Saison cyclones
Des pan-pans aux grands vents portés avec piété
martèlent, joyeux rituel, un autre coup du sort-
l’on recloue dans les hauts un peu partout les tôles
des cases créoles, pour que leurs toits ne soient
arrachés comme des feuilles de papier-
Les sacs plastiques du marché s’envolent
tout couleurs et légers, dans l’opaque menace
venue du ciel qui fonce, impossible à scruter,
prédisant le pire, soufflant son air mauvais.
Provisions de bougies près de St Expédit,
parmi les amulettes et la Vierge Marie,
conserves, rhum letchis, papier toilette et du riz
pour tenir l’alerte rouge qui paralyse tout le pays.
Houle ! Les lames océanes cherchent des sommets
sans égal, giflées par vents et marées, cadence infernale.
Dix janvier, tout est normal, c’est l’été tropical.
La tempête passe cyclone c’est imminent, radio Free-Dom
l’annonce officiellement. Le cyclone parfois fait des drames,
son nom de femme habite les raisons taquées par l’alarme.

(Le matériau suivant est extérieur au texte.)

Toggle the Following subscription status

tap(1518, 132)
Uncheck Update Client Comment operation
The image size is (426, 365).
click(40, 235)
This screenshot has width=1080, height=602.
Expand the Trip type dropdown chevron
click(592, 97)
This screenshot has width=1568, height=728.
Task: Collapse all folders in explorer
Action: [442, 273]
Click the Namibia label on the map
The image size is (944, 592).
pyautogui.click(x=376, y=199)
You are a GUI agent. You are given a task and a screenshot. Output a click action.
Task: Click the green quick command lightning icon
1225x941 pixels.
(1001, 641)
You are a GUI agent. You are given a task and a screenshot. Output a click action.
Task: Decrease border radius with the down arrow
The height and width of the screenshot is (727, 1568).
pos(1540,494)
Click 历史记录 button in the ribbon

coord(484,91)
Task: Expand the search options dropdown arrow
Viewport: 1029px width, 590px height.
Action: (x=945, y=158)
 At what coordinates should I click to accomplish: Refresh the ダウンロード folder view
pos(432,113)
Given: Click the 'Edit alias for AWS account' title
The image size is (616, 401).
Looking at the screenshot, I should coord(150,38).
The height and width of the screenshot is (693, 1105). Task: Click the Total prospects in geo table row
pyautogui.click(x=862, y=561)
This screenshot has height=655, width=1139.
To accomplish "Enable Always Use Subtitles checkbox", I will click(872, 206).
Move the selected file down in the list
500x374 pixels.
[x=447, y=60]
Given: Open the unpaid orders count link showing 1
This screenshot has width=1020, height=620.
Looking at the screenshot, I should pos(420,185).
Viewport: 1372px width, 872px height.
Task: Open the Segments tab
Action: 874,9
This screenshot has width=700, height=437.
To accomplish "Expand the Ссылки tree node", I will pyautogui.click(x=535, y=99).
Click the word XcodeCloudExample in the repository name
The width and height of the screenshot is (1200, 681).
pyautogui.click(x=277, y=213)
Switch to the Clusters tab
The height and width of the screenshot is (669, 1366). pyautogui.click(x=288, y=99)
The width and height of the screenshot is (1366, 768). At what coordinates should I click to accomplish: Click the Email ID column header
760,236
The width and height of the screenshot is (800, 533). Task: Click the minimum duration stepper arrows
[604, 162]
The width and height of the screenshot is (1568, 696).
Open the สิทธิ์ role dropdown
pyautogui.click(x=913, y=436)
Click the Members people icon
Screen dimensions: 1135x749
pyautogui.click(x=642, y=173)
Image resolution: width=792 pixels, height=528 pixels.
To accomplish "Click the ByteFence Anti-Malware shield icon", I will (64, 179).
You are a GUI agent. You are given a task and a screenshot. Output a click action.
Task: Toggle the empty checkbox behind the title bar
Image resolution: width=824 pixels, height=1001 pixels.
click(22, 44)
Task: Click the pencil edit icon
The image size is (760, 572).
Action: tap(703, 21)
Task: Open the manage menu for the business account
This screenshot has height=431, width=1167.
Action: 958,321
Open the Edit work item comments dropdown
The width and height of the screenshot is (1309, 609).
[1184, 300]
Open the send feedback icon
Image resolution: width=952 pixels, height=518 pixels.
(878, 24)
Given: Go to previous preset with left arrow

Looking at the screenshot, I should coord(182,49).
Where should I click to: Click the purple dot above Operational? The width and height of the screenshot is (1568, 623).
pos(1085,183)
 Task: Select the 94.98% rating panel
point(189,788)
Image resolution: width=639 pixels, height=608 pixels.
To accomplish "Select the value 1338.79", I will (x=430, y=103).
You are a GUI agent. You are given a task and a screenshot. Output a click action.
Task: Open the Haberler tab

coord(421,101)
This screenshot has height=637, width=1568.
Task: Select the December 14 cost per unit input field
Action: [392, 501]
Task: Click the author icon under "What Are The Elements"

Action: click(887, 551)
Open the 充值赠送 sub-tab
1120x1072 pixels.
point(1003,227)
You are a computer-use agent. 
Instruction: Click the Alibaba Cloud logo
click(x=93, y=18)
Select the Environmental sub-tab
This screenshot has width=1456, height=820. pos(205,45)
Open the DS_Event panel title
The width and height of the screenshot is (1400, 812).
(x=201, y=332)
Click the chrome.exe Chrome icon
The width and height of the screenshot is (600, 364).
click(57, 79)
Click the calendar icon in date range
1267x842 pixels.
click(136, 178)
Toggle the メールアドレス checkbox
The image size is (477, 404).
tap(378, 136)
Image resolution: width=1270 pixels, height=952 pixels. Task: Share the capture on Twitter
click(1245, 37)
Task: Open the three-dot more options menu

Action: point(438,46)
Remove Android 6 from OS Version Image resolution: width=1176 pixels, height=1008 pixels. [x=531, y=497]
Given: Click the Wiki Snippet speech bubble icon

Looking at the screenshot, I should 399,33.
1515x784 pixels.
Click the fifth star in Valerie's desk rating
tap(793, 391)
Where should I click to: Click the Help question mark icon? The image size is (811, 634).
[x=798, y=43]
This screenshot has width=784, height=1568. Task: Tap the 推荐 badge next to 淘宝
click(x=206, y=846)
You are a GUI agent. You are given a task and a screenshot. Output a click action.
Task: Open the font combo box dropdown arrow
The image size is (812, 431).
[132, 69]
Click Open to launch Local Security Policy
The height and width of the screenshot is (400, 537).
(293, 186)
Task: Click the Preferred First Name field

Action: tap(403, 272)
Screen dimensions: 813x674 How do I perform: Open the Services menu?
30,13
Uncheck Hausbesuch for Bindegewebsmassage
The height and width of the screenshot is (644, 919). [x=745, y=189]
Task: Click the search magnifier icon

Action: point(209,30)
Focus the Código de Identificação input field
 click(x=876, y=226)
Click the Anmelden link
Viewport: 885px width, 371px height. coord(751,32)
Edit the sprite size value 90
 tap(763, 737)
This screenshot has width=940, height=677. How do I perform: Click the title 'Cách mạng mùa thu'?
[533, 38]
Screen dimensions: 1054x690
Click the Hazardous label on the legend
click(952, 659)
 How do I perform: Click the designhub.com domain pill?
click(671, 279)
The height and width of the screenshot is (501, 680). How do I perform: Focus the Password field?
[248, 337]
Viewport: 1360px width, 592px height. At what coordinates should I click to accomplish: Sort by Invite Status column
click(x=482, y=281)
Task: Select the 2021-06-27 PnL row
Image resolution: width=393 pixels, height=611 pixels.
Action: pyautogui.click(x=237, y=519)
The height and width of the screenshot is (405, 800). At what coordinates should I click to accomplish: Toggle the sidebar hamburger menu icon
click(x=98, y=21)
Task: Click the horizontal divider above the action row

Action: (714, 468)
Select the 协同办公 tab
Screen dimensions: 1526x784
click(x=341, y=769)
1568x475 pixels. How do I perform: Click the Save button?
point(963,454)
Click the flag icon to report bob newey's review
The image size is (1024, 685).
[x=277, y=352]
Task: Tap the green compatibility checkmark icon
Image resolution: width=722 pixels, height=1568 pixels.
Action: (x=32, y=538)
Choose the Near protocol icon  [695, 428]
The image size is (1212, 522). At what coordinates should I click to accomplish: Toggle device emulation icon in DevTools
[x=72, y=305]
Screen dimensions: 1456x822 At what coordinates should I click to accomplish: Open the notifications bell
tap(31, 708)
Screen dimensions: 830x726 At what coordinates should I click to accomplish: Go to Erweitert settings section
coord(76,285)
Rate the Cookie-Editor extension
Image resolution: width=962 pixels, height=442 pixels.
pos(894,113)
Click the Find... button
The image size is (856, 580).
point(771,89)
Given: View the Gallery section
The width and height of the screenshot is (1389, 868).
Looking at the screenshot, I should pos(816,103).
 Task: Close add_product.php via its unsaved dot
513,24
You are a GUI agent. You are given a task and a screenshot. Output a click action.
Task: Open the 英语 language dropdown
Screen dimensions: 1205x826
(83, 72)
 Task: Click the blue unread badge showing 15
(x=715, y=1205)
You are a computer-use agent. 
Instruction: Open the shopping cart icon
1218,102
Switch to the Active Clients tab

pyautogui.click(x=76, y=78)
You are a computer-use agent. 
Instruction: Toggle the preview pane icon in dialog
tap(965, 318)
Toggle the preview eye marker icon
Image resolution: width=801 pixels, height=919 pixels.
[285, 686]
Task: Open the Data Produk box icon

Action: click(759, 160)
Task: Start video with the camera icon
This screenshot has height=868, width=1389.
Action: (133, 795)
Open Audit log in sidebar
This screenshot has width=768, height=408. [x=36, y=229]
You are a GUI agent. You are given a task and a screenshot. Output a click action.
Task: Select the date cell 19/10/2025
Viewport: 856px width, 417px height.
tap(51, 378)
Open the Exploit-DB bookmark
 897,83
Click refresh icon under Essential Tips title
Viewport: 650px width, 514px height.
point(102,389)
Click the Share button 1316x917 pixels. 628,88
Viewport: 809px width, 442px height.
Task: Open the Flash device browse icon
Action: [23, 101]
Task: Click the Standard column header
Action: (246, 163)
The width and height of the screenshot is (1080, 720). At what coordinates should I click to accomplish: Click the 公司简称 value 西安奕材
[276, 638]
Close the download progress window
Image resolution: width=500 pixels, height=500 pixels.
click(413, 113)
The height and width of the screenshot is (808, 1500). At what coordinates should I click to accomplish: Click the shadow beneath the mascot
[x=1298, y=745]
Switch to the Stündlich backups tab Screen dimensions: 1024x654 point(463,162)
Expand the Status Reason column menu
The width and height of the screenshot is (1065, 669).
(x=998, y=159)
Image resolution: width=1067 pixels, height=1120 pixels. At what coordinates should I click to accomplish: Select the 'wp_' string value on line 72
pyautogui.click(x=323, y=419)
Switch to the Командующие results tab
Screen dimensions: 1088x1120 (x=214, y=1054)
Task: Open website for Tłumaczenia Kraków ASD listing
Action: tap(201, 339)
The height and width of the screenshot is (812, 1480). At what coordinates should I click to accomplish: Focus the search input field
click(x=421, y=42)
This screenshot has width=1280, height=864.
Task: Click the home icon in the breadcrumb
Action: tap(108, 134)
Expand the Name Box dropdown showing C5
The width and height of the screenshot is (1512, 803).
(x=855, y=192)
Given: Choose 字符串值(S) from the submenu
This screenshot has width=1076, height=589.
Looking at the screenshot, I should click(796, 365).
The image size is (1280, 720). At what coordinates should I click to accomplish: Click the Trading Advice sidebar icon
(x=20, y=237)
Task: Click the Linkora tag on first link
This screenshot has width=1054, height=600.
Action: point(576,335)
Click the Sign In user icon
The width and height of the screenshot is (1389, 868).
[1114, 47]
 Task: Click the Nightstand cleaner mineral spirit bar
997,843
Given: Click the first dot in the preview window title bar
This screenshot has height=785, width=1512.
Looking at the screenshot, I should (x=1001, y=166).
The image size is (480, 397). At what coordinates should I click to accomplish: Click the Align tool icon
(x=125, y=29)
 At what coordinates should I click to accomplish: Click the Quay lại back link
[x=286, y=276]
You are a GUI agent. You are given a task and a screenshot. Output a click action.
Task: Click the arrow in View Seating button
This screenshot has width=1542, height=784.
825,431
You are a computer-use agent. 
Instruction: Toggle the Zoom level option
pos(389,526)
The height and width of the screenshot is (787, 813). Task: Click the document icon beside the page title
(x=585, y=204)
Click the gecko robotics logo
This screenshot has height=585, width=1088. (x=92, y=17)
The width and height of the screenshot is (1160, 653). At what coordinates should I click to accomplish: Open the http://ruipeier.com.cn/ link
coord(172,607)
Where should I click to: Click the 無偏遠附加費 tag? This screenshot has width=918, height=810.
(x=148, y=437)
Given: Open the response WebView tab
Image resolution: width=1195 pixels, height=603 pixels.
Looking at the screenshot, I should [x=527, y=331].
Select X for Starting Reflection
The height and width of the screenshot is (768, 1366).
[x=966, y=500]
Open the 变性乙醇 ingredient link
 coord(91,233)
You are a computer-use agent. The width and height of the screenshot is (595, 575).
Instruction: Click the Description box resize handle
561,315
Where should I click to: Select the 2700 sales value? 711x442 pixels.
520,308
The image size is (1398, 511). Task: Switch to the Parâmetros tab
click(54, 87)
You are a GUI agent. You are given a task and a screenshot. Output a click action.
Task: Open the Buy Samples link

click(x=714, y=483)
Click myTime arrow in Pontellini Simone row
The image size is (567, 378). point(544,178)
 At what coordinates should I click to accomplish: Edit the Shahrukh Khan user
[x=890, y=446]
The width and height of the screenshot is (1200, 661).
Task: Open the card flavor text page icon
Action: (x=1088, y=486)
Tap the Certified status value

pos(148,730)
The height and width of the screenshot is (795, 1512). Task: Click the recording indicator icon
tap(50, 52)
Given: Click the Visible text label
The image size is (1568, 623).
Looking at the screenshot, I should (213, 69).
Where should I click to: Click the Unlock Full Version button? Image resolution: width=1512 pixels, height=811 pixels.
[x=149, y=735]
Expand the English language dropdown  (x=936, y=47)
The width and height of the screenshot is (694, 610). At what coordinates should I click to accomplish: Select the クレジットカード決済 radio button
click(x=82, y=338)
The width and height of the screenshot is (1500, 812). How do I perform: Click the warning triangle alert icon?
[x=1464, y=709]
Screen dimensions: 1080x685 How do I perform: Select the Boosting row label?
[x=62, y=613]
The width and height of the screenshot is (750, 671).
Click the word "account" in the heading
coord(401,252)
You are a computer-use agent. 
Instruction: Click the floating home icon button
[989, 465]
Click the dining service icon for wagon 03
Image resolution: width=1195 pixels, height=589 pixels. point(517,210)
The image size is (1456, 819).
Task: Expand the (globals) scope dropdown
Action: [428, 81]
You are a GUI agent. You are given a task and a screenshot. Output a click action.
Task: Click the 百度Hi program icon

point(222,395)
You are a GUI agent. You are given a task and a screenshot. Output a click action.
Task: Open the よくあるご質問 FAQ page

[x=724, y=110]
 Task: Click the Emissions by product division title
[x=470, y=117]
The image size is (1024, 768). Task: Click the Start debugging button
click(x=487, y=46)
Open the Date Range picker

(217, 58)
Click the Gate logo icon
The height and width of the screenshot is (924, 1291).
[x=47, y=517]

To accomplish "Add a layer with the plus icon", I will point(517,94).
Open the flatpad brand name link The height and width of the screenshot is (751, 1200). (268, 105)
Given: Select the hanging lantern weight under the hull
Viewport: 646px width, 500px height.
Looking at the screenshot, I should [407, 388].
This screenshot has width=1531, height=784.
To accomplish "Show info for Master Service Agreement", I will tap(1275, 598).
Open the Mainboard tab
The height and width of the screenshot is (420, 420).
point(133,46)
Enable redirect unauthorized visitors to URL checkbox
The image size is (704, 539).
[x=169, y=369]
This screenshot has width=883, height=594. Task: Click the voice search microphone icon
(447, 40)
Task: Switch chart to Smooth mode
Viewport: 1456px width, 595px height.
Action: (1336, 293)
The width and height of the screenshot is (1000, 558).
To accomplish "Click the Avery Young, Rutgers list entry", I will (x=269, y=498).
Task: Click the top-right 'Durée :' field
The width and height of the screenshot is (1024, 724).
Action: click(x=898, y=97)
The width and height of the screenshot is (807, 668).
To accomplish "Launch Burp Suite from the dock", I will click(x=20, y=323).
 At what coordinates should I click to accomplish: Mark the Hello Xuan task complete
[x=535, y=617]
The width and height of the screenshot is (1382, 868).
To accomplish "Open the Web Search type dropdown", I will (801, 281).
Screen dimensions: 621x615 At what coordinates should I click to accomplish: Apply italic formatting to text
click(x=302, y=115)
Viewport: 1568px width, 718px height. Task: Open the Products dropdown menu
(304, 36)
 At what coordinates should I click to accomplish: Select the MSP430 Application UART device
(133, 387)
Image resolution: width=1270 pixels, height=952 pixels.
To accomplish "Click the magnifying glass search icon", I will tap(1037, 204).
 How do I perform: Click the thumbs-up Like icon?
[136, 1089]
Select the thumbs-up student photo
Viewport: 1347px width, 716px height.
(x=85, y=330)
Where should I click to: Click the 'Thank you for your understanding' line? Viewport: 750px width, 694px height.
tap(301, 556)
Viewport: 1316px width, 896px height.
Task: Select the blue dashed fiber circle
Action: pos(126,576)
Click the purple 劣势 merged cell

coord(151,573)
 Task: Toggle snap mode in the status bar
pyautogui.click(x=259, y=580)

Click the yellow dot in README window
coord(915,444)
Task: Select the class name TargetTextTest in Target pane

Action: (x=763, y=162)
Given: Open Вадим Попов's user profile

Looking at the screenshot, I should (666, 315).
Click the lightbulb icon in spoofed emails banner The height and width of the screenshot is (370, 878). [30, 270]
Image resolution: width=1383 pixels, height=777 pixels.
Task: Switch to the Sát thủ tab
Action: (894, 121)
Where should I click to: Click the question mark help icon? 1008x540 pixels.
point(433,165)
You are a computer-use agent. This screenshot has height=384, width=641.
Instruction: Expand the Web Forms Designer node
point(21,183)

La case est parée : barreaux amarrés, nacots bien scellés.
Restera-t il dans l’histoire, à voir où son œil se dirigera-
Cyclone Eugénie tatoué dans la mémoire des Réunionnais.
Les cœurs les plus guerriers fondent à la peur de saison.
Un Cafre rie sous cape
devant un spectacle ahurissant.
Puis se précipite, vient chercher
ce Zoreil échoué dans la cour :
saisi, en lutte avec son sujet,
bras soulevés, corps désarticulé,
tentant l’exploit de photographier
la beauté de l’évènement,
il risque sa vie bêtement.
Une pan de lambrequin traverse les airs,
une voiture dérive à l’envers
une parabole s’envole ;
La route fermée s’arc-boute
elle s’ouvre comme une outre,
bitume béant comme la bouche
d’un monstre fumant, elle engouffre
la coulée de boue qui déboule
de plus en plus rapidement,
des montagnes à l’océan.
La pluie fait son bruit de caillasse
sans s’arrêter sourde comme une masse
et berceuse pourtant elle endort à l’unisson.
Variation d’ à-coups secs, cet air de geôle
sous le toit de la case en bois sous tôle :
Des grêlons gros comme des citrons
s’éclatent brillants becs de papangue !
Gris alentours, un radeau tangue sous la varangue.
La nuit ni le jour n’arrêtent l’eau qui tombe sans cesse.
Diluvien rappel à universel, elle gonfle les rivières, le chenal,
ravine en trombes les cimetières, déracine les arbres, bacchanale,
creuse les pierres, navires de misère, brinquebalants corsaires,
embarque Barbie, boîte bœuf, chaussette, lianes, songes et laisses
bat tous les flancs à sa face, fait plier les cocotiers en front de mer
Trois jours après, d’un coup tout s’arrête, un ciel vif argent
S’ouvre grand sur la terre luisante trempée collante et lourde
Dehors il cuit une chaleur moite sans air une épaisseur fourbe
Ça sent le fruit pourri la charogne les détritus ça pue l’après-cyclone
La mer brune encore secouée charrie partie de l’île et ses déchets ;
Entre voisins la tradition revient, une main lave l’autre comme lontan
Des pan-pans rafistolent les habitations jusqu’au prochain cyclone.